In the Washington, D.C., area also in 1986, where I was working as a ceramic artist, I was given a necklace of Pier Voulkos beads displaying the “painting” technique. (The necklace had been acquired from Julie: Artisan’s Gallery, in New York City.) I had been introduced to polymer clay while studying in Lebanon in 1971, and immediately understood the concept of joining colored clays together in a bead and began making beads. Familiar with the work of noted ceramic artist Jane Peiser, who layered colored porcelain into large “loaves” and sliced them thickly, I immediately conceived of my own millefiore technique in polymer clay.
I began using the American brand Sculpey III and my first necklaces included spherical beads bearing thin millefiore slices and multiple twisted candy cane-type beads in a variety of shapes.
I began selling work in 1986 and some of my earliest millefiore also included faces and figures. Later, inspired some David Forlano beads, I developed a translucent layering technique that produces a rich depth of surface not unlike enamel or ceramic glaze.
Elsewhere in 1986, Seattle artist Cynthia Toops was introduced to Fimo in Hong Kong and began making beads initially to reproduce historical beads she’d seen in Lois Dubin’s book, The History of Beads. After making some simply shaped beads with texture, she made face beads based on ancient glass face beads she’d seen in the Dubin book.
Without devising her own millefiore technique, however, she essentially used tiny bits of colored polymer in her own version of a “painting” technique to make these beads.
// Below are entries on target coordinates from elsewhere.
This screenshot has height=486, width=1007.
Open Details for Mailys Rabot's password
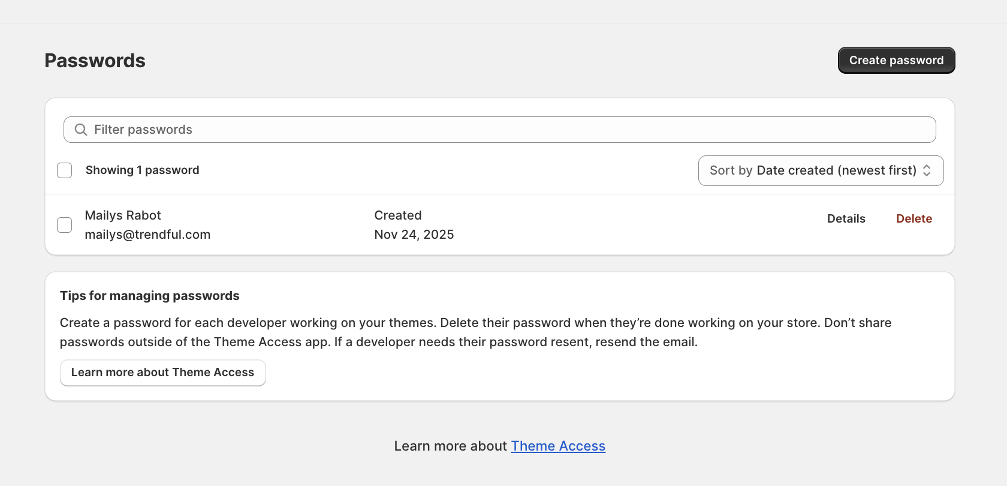coord(846,219)
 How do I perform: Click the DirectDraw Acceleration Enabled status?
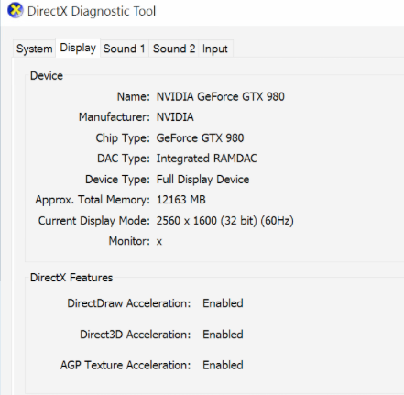point(223,303)
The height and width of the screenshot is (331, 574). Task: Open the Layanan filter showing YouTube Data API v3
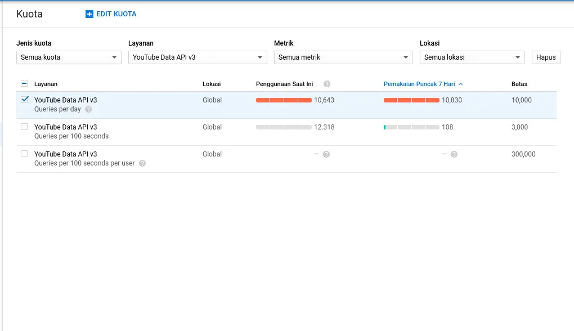coord(198,57)
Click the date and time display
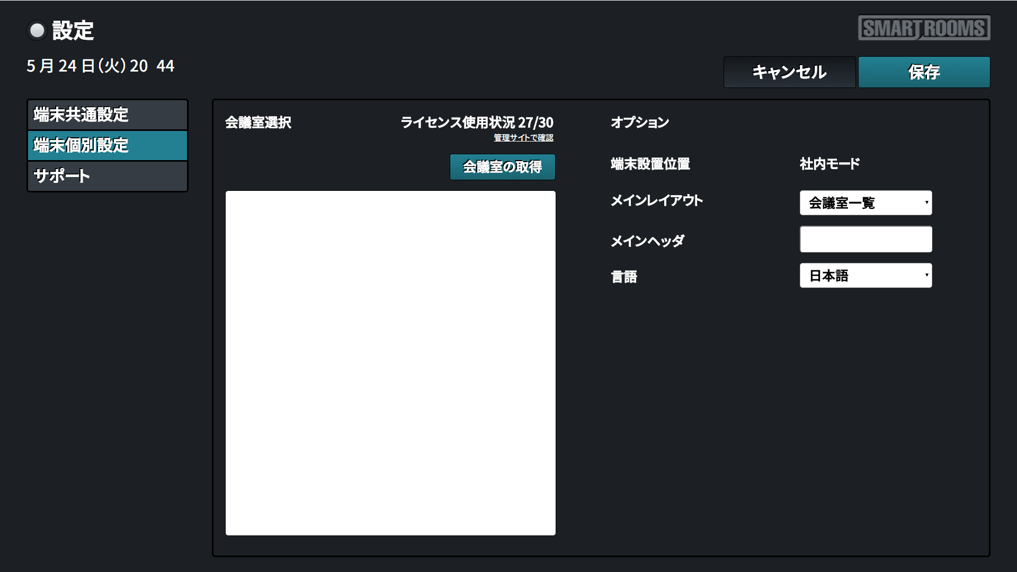Image resolution: width=1017 pixels, height=572 pixels. (101, 66)

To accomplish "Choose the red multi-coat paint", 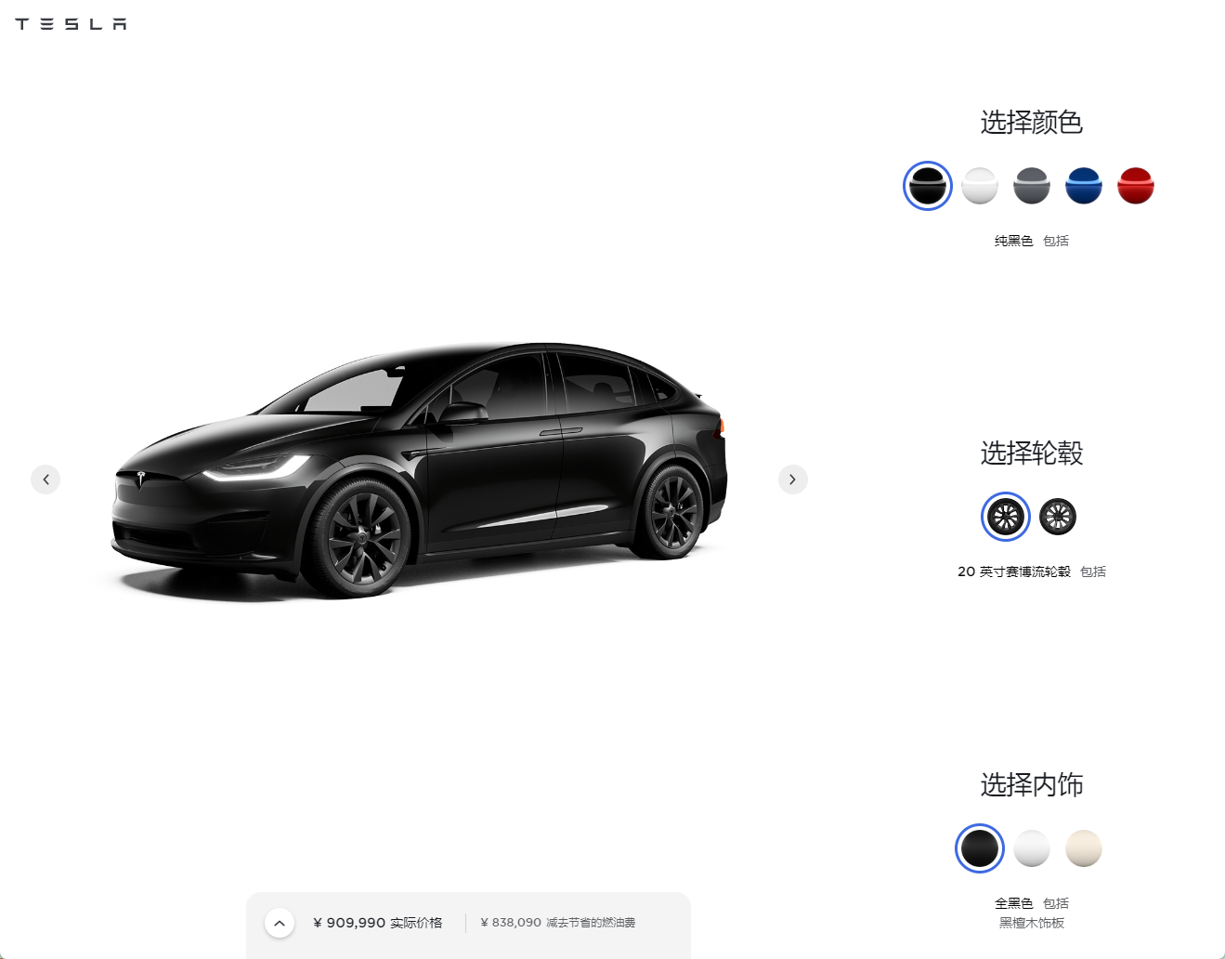I will point(1136,186).
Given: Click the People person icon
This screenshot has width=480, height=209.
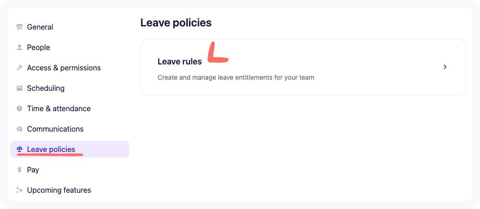Looking at the screenshot, I should pyautogui.click(x=20, y=47).
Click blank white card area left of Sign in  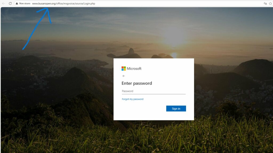(139, 108)
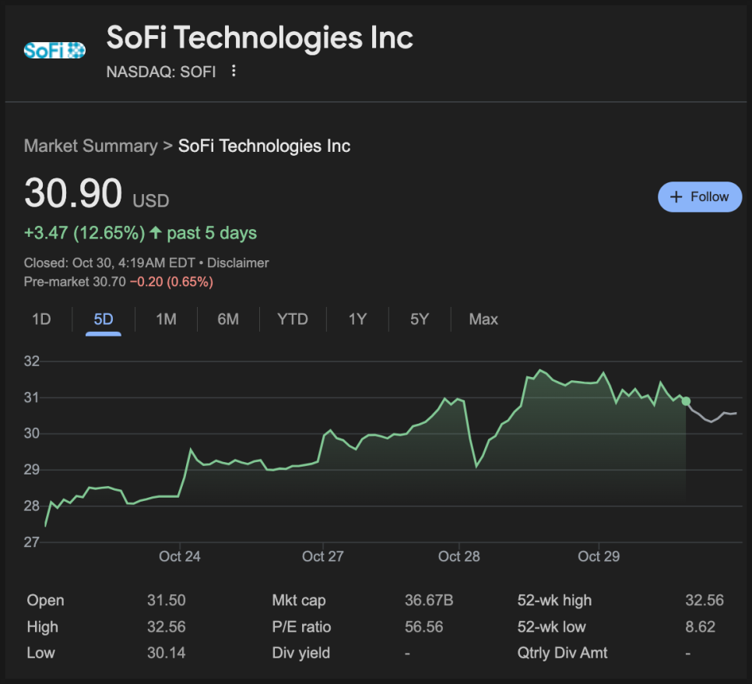Screen dimensions: 752x684
Task: Click the green price dot on chart
Action: click(x=685, y=401)
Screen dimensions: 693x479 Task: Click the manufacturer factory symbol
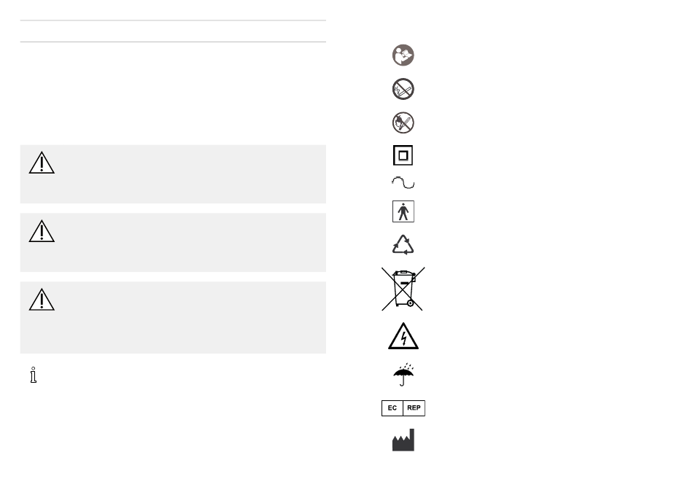click(x=403, y=440)
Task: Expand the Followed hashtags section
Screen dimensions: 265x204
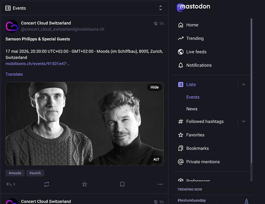Action: click(243, 121)
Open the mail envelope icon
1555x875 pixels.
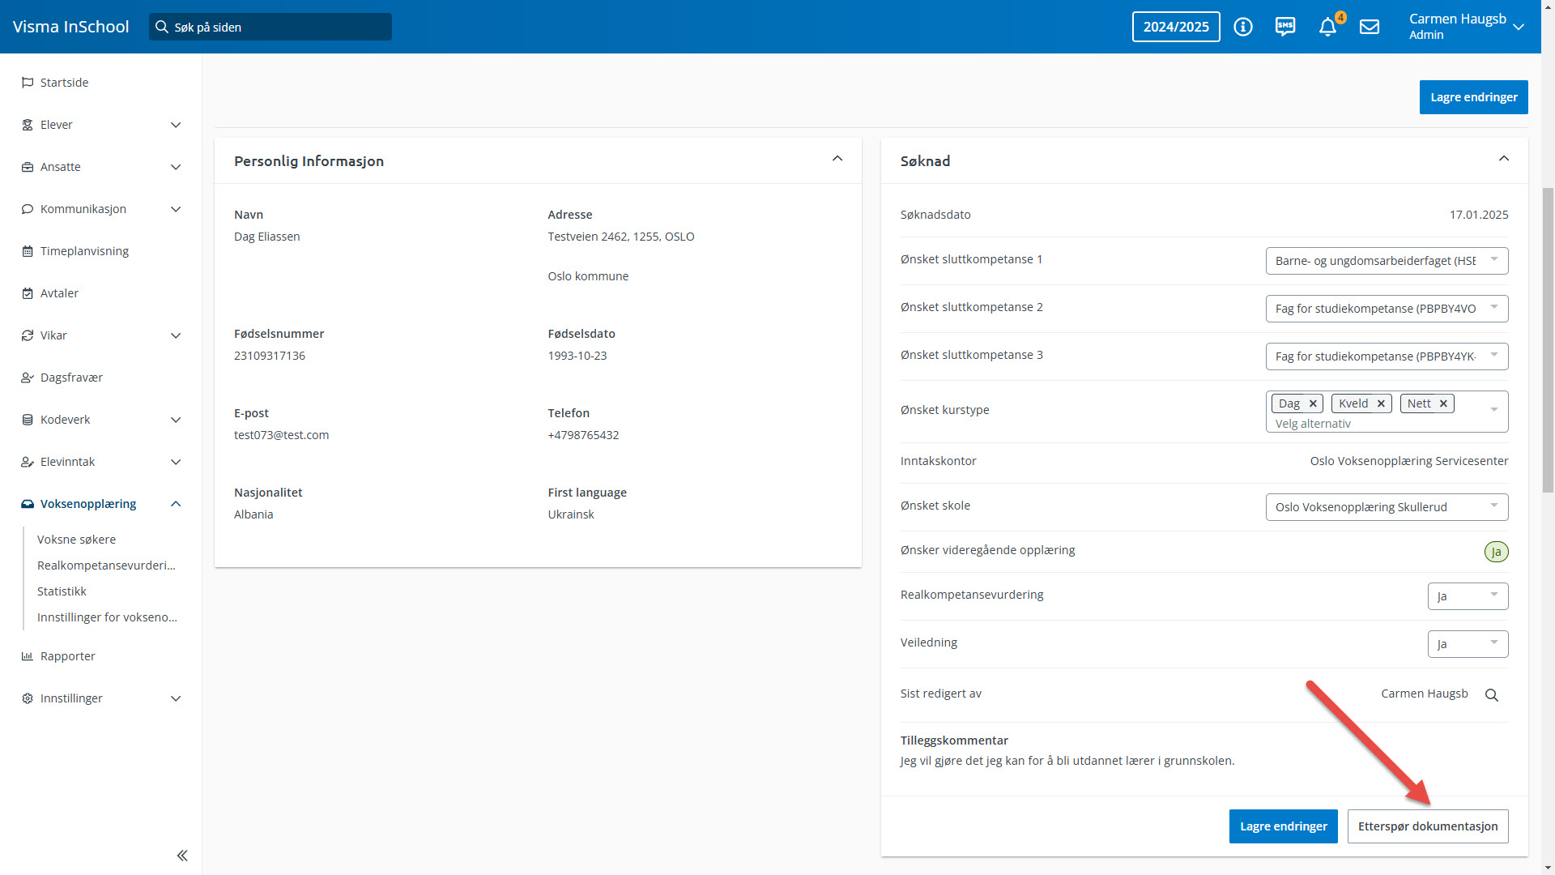[1370, 27]
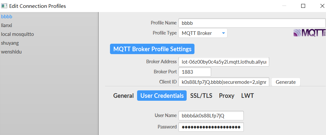Screen dimensions: 326x135
Task: Open the Proxy tab
Action: (226, 96)
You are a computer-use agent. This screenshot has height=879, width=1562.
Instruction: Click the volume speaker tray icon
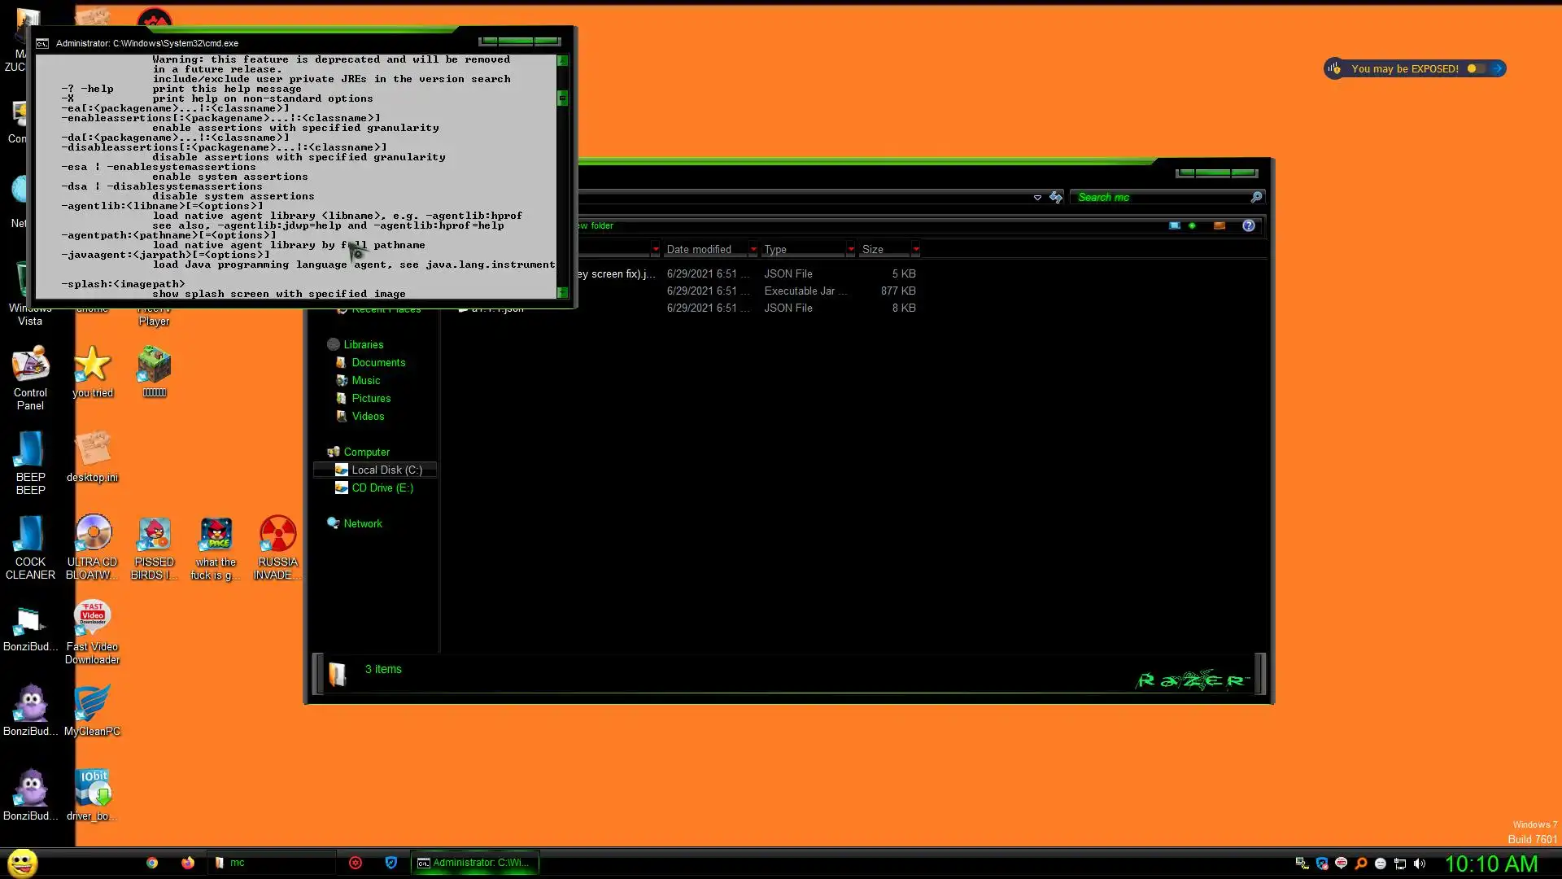point(1420,864)
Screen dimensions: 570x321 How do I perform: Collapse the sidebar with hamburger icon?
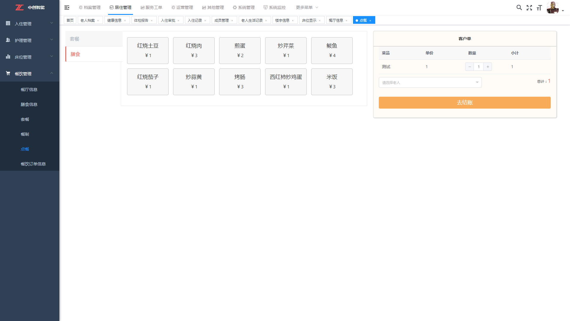pyautogui.click(x=67, y=7)
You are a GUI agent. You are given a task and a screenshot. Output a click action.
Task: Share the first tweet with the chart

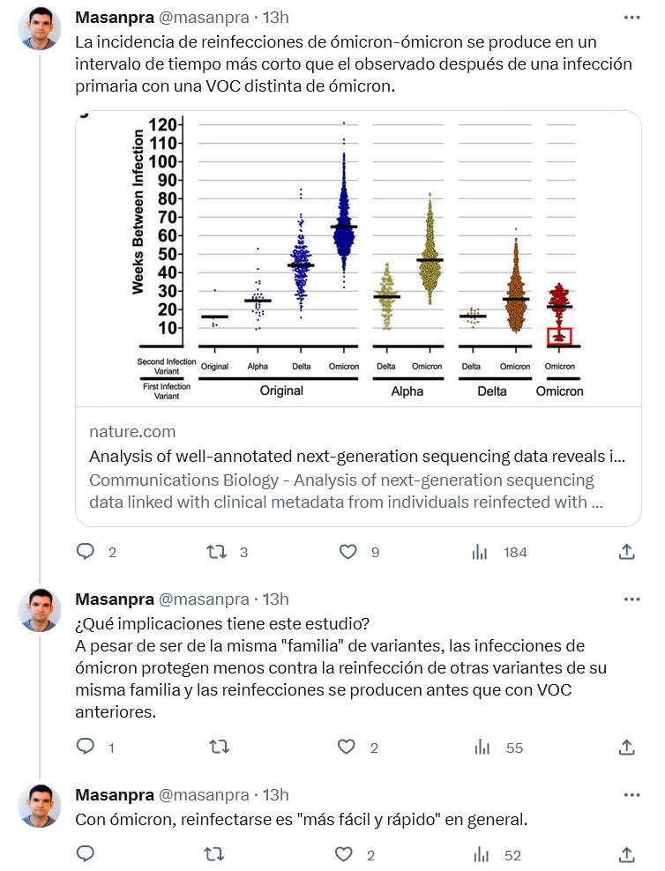click(x=626, y=552)
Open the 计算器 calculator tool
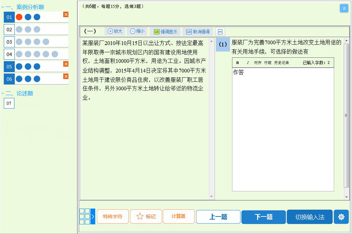352x234 pixels. 179,216
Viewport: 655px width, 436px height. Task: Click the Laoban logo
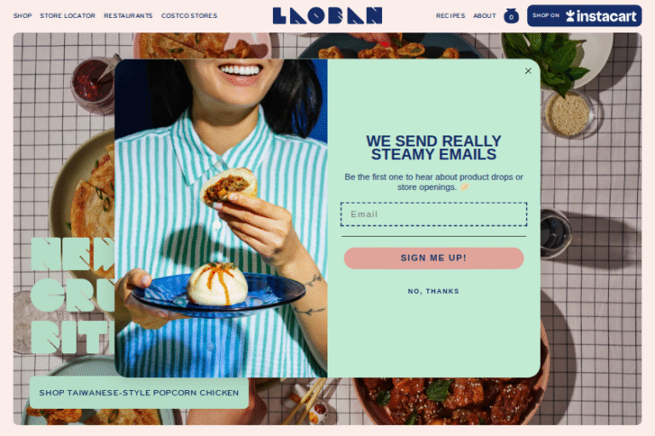point(328,15)
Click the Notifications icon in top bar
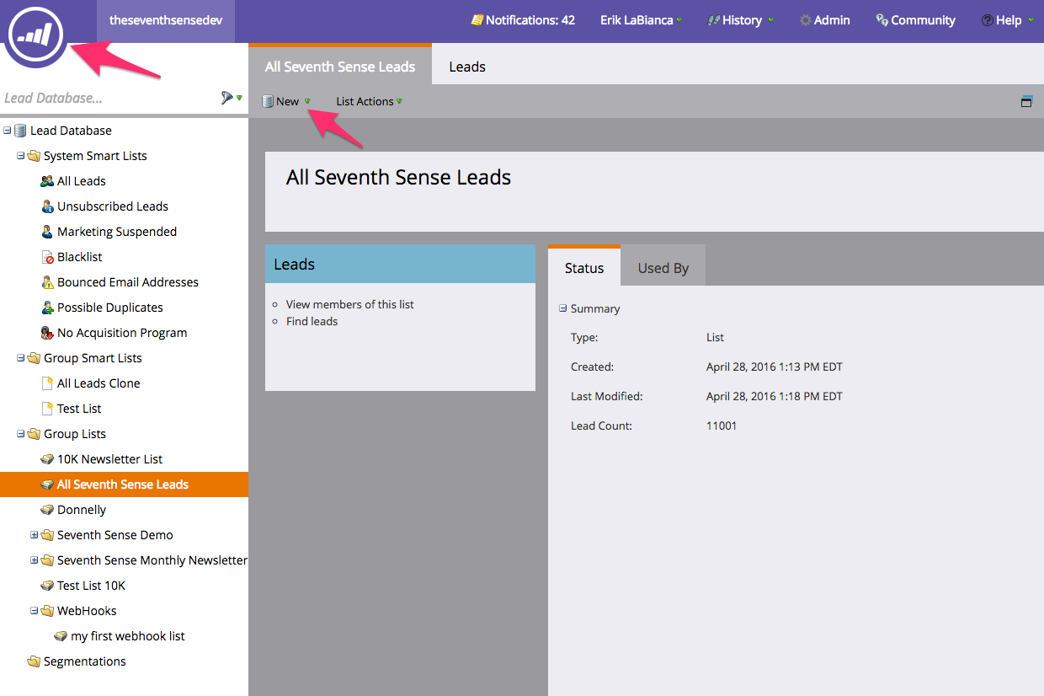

Cynthia went on to make simple millefiore, but developed her own techniques without being inspired by polymer artists and didn’t know of other polymer beads until 1990.
She later developed her own micro-mosaic technique in which she makes minute tessera, cures them and then lays them in her own design onto a base bead of uncured polymer, then cures it again.
At about the same time (1987), Sarah Shriver began working with Fimo while working in an art supply store. Her supervisor owned a Martha Breen necklace which inspired Sarah to develop her own form of millefiore.
Early on she developed canework designs such as a face, a figure, a fish bone and Celtic knot from which she took thick slices to make loose geometric-shaped beads.
She has continued to perfect and individualize the millefiore technique and is most well known for her painterly blending of colors and elaborate kaleidoscopic millefiore designs.
Also in 1987 but in Pennsylvania, painter Steven Ford first saw the millefiore beads of Martha Breen and those of Pier Voulkos. Because Martha’s mother was his parents’ neighbor and a high school mentor, she wanted to show him what Martha was doing. He immediately recognized the technique from the glass program where he was studying. With his art partner, David Forlano, Steven started making simple thick-sliced millefiore beads in square and spherical shapes out of Fimo and in 1988. Steven and David began selling their work to shops in Virginia, Washington, D.C., and Philadelphia.
This creative team went on to perfect millefiore technique with gradual color mixing variations which they called the step blend, a precursor to the Skinner blend. They continue to invent new techniques and today stands arguably at the forefront of polymer art jewelry.